Wideband Polarimetric Directional Propagation Channel Analysis Inside an Arched Tunnel

2009 
A wideband directional measurement campaign was managed inside an arched highway tunnel to analyze the radio propagation channel inside such tunnel for future cellular systems in terms of coverage, delay spread and dominant scatterers. Measurements were performed in 3 rounds with different transmitter positions. Using a wideband channel sounder equipped with a cylindrical dual polarized array at the receiver, the spatio-temporal characteristics of the received propagation paths could be estimated by means of a super-resolution estimation algorithm. The extracted paths using this super-resolution algorithm constitute 88% of the total received power.

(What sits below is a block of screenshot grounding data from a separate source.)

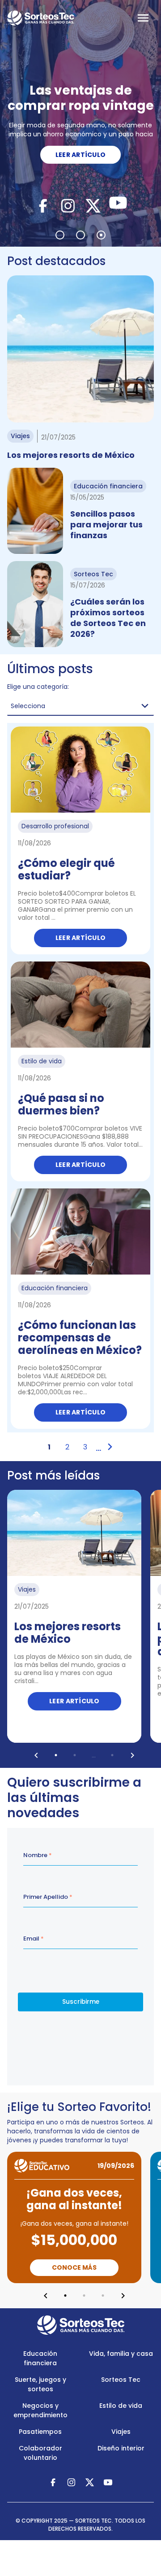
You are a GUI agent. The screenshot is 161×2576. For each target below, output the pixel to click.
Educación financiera (40, 2358)
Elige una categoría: (38, 686)
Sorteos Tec (120, 2379)
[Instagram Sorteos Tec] (68, 205)
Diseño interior (120, 2448)
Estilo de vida (120, 2405)
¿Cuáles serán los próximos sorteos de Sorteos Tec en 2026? (108, 618)
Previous (36, 1755)
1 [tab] (59, 235)
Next (132, 1755)
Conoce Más (74, 2267)
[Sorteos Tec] (80, 2325)
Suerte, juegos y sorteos (40, 2384)
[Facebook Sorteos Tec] (43, 205)
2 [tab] (80, 235)
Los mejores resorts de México (71, 455)
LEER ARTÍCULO (80, 154)
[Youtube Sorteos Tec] (118, 205)
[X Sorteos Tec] (93, 205)
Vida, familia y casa (121, 2353)
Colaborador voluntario (40, 2453)
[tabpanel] (80, 123)
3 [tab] (101, 235)
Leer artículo (80, 937)
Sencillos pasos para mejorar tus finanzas (106, 524)
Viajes (121, 2431)
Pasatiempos (40, 2431)
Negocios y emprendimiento (40, 2410)
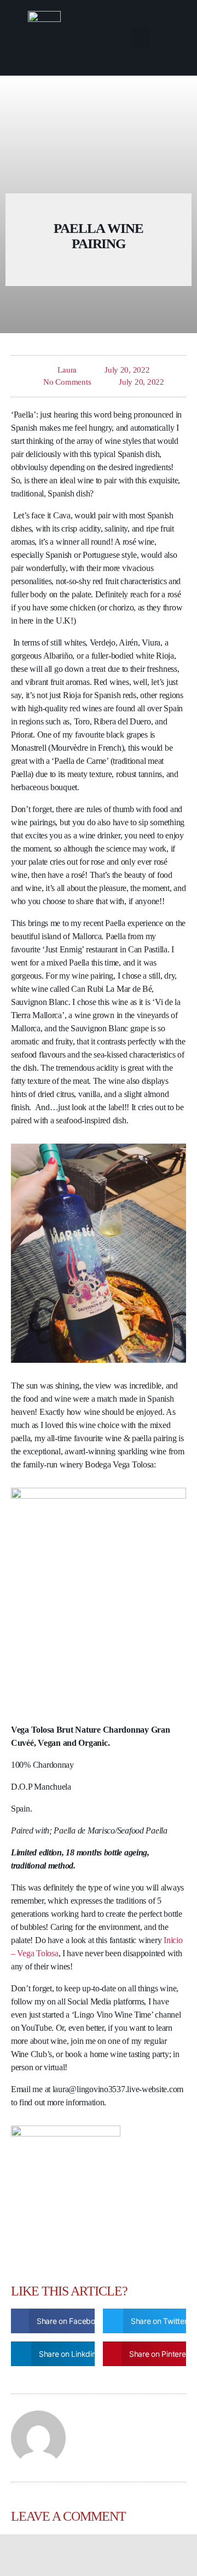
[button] (140, 37)
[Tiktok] (98, 2555)
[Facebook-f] (77, 2555)
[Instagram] (119, 2555)
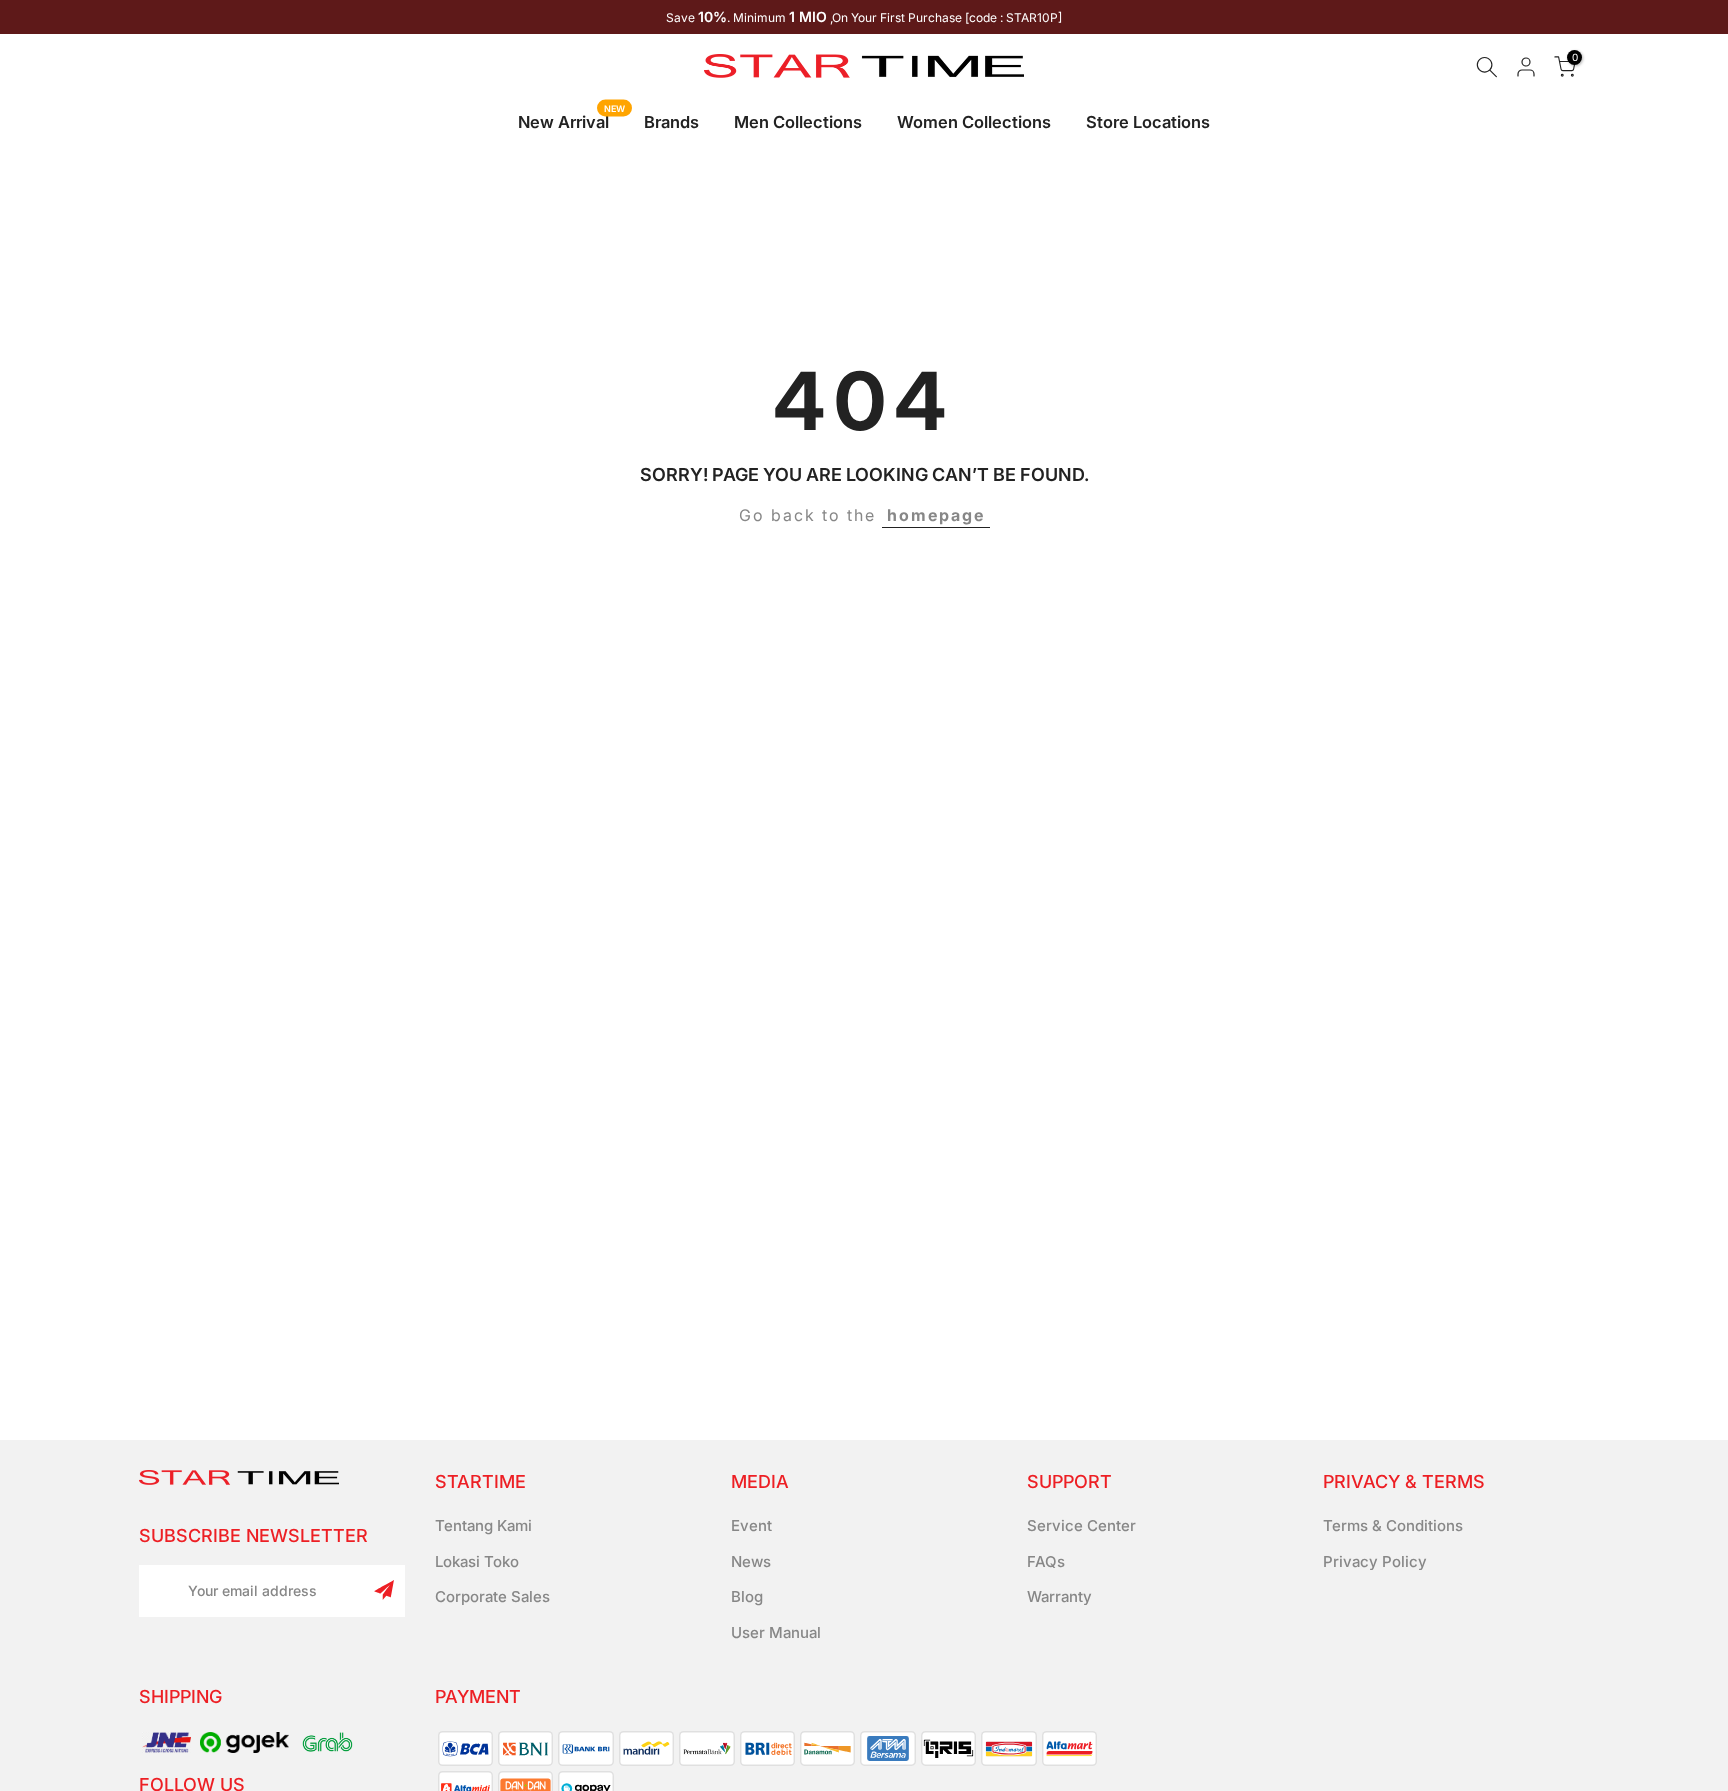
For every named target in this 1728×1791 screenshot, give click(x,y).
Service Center (1081, 1525)
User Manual (776, 1632)
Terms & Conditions (1393, 1525)
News (751, 1561)
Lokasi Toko (477, 1561)
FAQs (1046, 1561)
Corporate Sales (492, 1596)
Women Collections (974, 122)
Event (751, 1525)
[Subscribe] (384, 1590)
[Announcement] (864, 17)
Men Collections (798, 122)
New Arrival (571, 120)
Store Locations (1148, 122)
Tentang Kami (483, 1525)
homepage (936, 515)
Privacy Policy (1375, 1561)
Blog (747, 1596)
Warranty (1059, 1596)
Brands (671, 122)
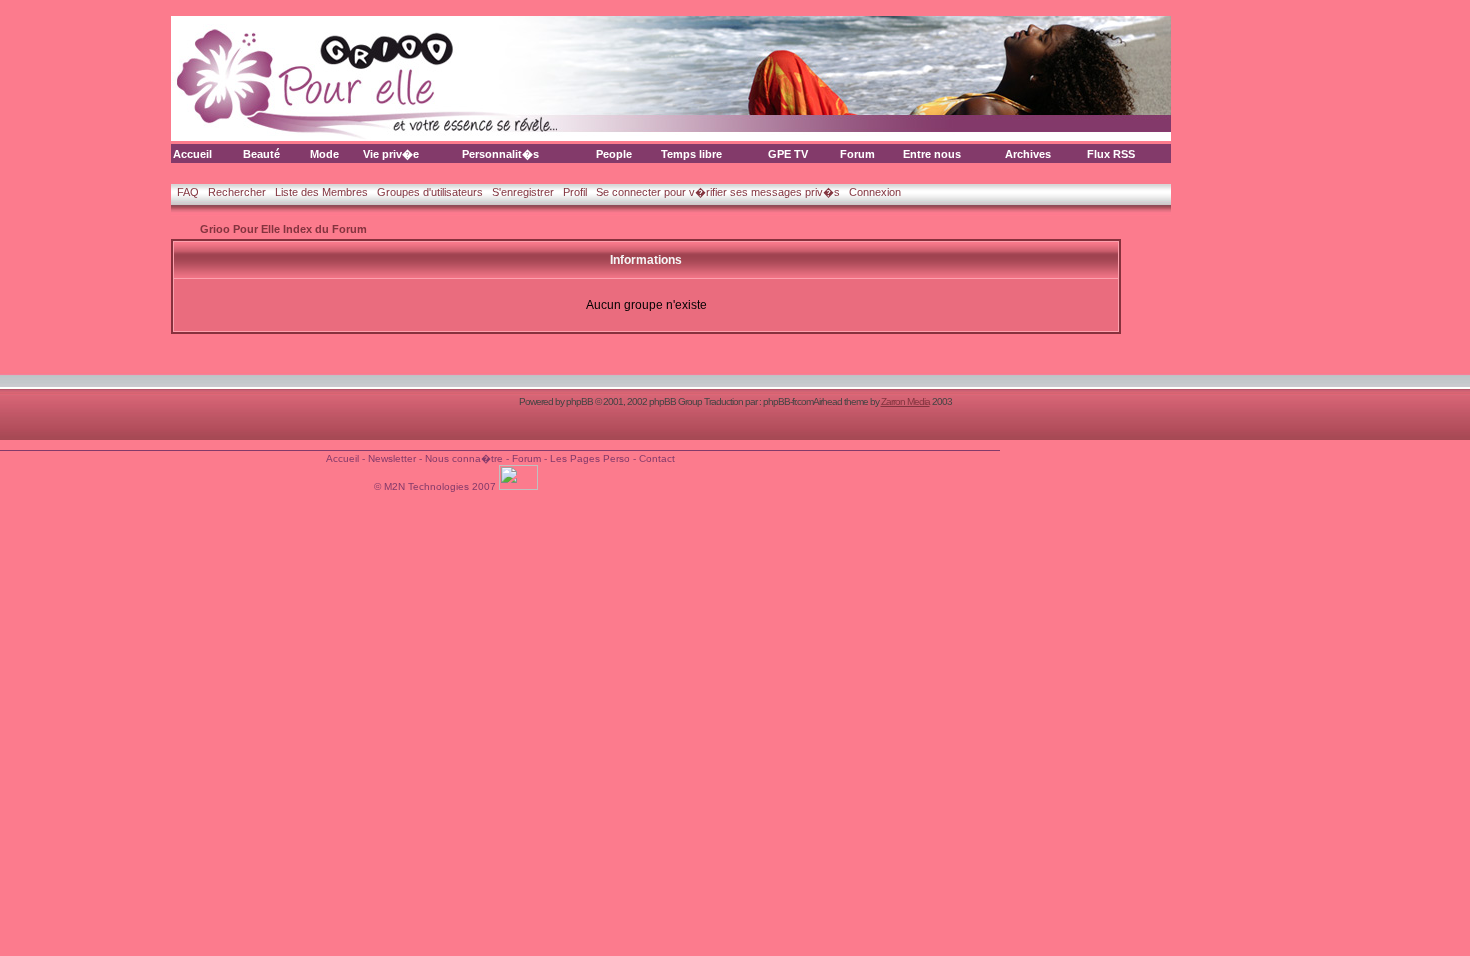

It was also observed that the line-of-sight component (53%) plus single-bounce scattering (26%) comprise up to 79% of the total received power. In other words, more than 90% (i.e. 79% in 88%) of the extracted paths consists of the line-of-sight component and single-bounce scatterings. The strong contribution from single-bounce scattering paths causes the path gain exponent along the tunnel to be larger than -2 which is the value for free space. This validates that there is wave guiding effect in the tunnel and coverage is extended relative to open space. The rms delay spreads are generally less than 20 ns and increase when influenced by scattering objects such as jetfans. The dominant scatterers are identified and classified into 6 classes based on the structure of the tunnel and existing objects such as ground, wall, light-frame, ceiling, jetfan and cleaner-parking. It was observed that scattering from ground was dominant among all classified scatterers in all scenarios.